Biden Administration Shielded 562,000 Suspected Pandemic Fraudsters in $22 Billion Amnesty
Trump administration's SBA exposes massive pandemic-era fraud cover-up, referring 562,000 loans totaling $22.2 billion to Treasury for collection after Biden SBA allegedly ignored debt enforcement laws.
The Trump administration's Small Business Administration has uncovered a massive cover-up of pandemic-era fraud, revealing that the Biden administration deliberately shielded 562,000 suspected fraudsters from debt collectors. The agency effectively granted them a $22.2 billion amnesty.
SBA Administrator Kelly Loeffler called it a "de facto amnesty scheme" that protected borrowers from debt collectors. She marked it as a deliberate choice by the Biden SBA to ignore laws requiring debt collection and enforcement. The April 24 referral of 562,000 loans totaling $22.2 billion to the Treasury Department represents the largest referral package in the agency's history. These loans were flagged for suspected fraud during the Biden administration but never sent to Treasury or the Justice Department.
"From Day One, the Trump SBA has worked tirelessly to crack down on billions in pandemic-era fraud that the Biden Administration forgave or ignored," Loeffler stated in an April 24 press release. "After extensive review, we are taking our most decisive action yet to end a Biden-era scheme that protected over 560,000 borrowers tied to more than $22 billion in suspected pandemic-era fraud."
Federal law requires the SBA to refer delinquent debts to the Treasury's Bureau of the Fiscal Service and flag loans to law enforcement authorities. The Biden SBA refused to do so for these flagged loans, despite their suspected fraudulent status. Fewer than 1,000 of the 562,000 borrowers faced investigations by the SBA Office of Inspector General during the previous administration.
The scale of the fraud dwarfs initial estimates. Of the $1.2 trillion in Paycheck Protection Program and Economic Injury Disaster Loans approved between 2020 and 2021, the SBA OIG estimates at least $200 billion is fraudulent. A House Small Business Committee report in November 2024 confirmed "$200 billion from the COVID Lending Programs were disbursed to fraudulent recipients."
Vice President JD Vance's White House Task Force to Eliminate Fraud now coordinates the counter-offensive. Vance's Day One memo to the task force stated "research findings show over 1,000,000 suspicious PPP loans." The task force, led by Vance and FTC Chairman Andrew Ferguson, coordinated this historic referral with the newly created Justice Department National Fraud Enforcement Division established April 7.

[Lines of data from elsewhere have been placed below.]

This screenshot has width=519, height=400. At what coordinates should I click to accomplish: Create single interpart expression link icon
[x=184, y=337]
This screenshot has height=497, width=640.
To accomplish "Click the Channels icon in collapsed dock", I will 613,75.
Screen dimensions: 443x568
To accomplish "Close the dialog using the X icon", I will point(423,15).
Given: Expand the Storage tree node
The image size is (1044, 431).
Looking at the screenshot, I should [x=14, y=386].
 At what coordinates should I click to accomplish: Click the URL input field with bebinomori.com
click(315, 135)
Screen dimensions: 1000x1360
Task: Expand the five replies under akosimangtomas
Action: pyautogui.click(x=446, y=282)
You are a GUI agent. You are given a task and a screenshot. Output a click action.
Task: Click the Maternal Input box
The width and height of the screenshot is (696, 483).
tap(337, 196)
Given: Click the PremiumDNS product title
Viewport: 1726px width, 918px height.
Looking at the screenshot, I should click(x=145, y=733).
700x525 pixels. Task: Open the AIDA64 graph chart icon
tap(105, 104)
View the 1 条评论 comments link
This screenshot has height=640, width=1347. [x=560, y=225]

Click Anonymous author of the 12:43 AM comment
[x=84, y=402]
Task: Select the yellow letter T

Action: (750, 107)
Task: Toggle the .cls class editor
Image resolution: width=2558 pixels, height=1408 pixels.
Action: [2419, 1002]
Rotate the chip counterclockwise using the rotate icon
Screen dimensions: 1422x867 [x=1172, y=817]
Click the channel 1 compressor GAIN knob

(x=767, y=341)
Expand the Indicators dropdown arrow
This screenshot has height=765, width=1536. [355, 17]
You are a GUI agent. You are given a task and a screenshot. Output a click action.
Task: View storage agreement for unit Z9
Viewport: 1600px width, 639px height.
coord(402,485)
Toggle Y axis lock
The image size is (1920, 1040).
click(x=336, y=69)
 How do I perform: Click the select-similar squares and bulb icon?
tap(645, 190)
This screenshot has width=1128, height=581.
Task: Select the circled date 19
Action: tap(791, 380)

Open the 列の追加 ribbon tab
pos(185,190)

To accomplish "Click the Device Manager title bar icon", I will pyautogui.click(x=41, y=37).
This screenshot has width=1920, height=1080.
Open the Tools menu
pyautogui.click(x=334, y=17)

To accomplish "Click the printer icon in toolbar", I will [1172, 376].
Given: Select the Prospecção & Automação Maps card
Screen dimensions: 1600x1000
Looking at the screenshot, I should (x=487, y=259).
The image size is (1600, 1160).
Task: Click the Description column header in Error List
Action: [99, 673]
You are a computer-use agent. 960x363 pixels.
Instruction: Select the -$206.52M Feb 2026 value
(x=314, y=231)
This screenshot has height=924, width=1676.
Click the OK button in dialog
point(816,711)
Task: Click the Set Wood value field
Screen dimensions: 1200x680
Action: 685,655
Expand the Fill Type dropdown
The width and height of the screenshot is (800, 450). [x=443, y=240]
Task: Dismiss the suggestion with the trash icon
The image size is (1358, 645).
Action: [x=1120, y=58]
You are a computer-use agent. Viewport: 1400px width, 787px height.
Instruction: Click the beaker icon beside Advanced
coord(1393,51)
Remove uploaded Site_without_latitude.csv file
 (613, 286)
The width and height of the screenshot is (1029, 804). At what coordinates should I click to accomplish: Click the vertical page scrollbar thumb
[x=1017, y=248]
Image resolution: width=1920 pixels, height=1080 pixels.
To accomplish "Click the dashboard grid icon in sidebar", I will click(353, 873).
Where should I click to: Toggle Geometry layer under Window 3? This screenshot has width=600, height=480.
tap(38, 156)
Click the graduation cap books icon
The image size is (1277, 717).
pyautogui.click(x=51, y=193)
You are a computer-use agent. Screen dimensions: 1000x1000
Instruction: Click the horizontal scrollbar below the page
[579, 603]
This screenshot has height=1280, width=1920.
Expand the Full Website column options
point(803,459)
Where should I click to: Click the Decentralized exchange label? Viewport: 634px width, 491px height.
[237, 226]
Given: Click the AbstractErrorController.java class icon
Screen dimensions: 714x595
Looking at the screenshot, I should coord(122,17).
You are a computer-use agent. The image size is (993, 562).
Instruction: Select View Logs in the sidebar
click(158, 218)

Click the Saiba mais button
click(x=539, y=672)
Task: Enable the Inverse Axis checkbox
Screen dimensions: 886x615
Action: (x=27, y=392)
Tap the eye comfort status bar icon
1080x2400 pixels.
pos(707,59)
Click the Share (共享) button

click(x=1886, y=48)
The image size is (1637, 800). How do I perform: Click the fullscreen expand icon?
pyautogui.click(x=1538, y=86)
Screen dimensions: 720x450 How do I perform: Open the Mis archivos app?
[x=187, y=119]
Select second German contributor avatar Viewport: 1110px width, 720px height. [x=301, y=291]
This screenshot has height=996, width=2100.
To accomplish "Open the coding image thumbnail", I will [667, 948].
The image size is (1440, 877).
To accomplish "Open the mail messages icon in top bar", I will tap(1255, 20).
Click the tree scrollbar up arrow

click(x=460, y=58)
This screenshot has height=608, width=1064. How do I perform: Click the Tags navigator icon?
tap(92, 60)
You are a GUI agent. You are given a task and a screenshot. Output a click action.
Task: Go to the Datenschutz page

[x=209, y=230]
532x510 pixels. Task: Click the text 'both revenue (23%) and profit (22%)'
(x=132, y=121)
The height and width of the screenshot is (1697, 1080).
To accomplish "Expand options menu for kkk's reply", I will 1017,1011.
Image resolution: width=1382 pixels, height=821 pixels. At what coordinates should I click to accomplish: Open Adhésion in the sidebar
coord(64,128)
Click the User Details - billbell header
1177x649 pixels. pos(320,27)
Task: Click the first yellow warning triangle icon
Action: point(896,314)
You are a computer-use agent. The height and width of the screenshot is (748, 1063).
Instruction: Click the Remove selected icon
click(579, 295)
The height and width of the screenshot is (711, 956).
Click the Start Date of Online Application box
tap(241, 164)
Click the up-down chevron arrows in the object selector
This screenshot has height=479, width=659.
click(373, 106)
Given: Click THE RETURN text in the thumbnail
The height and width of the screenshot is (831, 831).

State-by-state enforcement has already suspended 111,620 California borrowers tied to $8.6 billion in suspected fraud and 6,900 Minnesota borrowers associated with $400 million in potentially fraudulent loans. Loeffler described California's "unaccountable welfare policies" as creating "a culture of fraud and abuse at the expense of law-abiding taxpayers and small business owners."
Democratic Rep. Nydia Velazquez of New York argues that "the vast majority of fraud in COVID-19 small business programs occurred in the first nine months of implementation under the Trump administration." Investigators emphasize that the failure to act and deliberate shielding of these borrowers occurred exclusively under Biden's watch.
Treasury will now begin collecting the outstanding debt through wage garnishment and tax refund offsets. A senior White House official told Fox Business: "Over $22 billion. We mean business. If you commit fraud, we will find you."
The Trump administration's enforcement posture marks a decisive shift from government-enabled theft to aggressive accountability. Assistant Attorney General Colin McDonald stated the National Fraud Enforcement Division ensures "those who steal from taxpayers are held accountable."